Each line of the records must appear in your answer exactly, with no pictures.

(Stored data entries)
>>>>

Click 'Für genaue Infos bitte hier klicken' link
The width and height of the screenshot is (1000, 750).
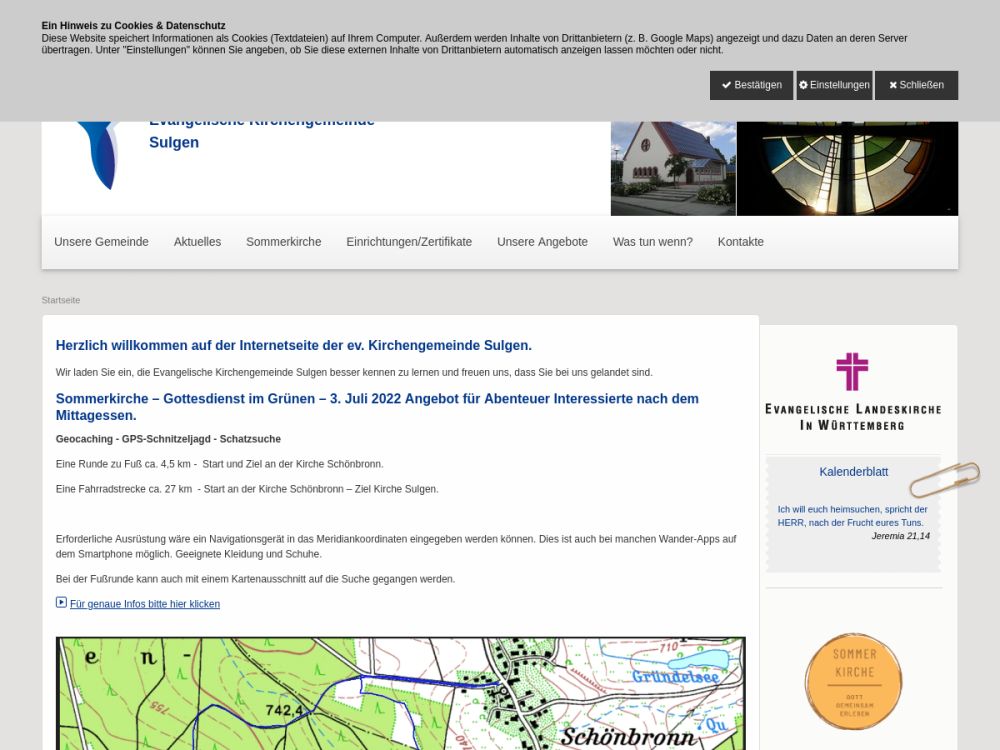point(145,604)
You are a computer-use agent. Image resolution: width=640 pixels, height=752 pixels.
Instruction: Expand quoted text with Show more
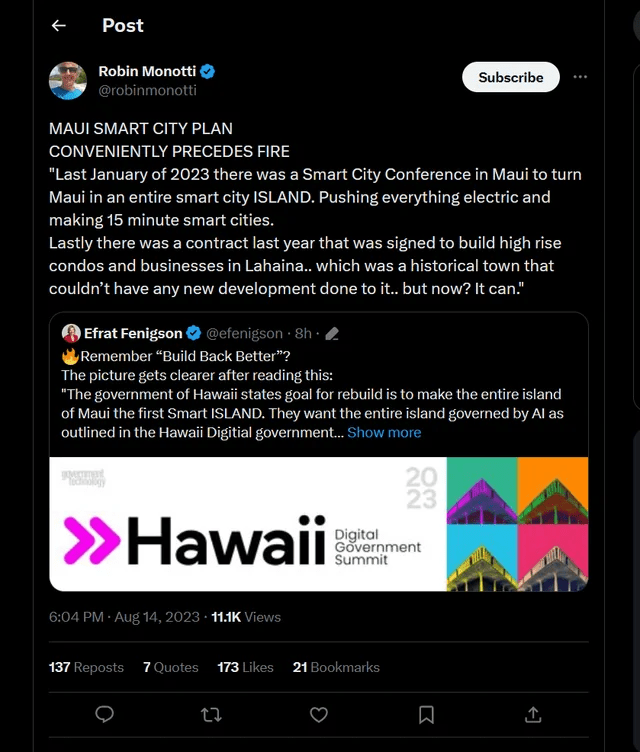point(384,433)
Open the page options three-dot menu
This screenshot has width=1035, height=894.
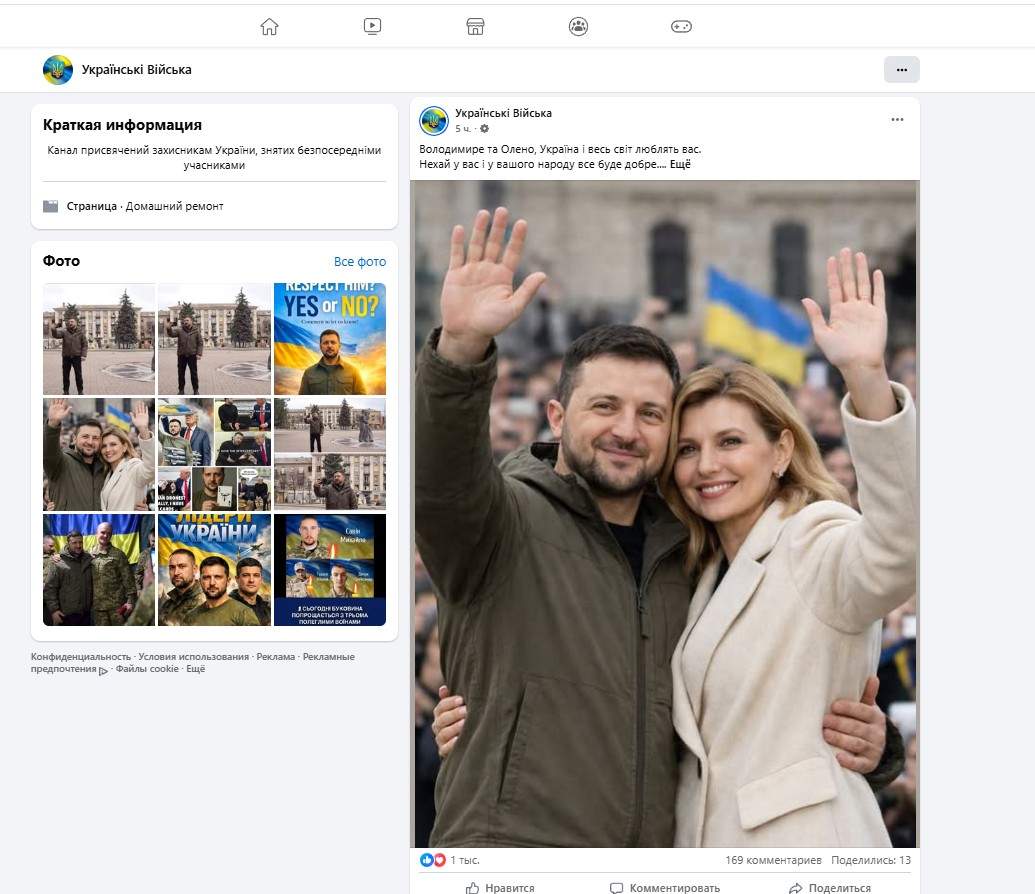(x=901, y=70)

<<<<

Output ->
Click 'Für genaue Infos bitte hier klicken' link
The width and height of the screenshot is (1000, 750).
point(145,604)
You are a computer-use agent. Image resolution: width=640 pixels, height=752 pixels.
Instruction: Expand quoted text with Show more
point(384,433)
Open the page options three-dot menu
This screenshot has width=1035, height=894.
(x=901, y=70)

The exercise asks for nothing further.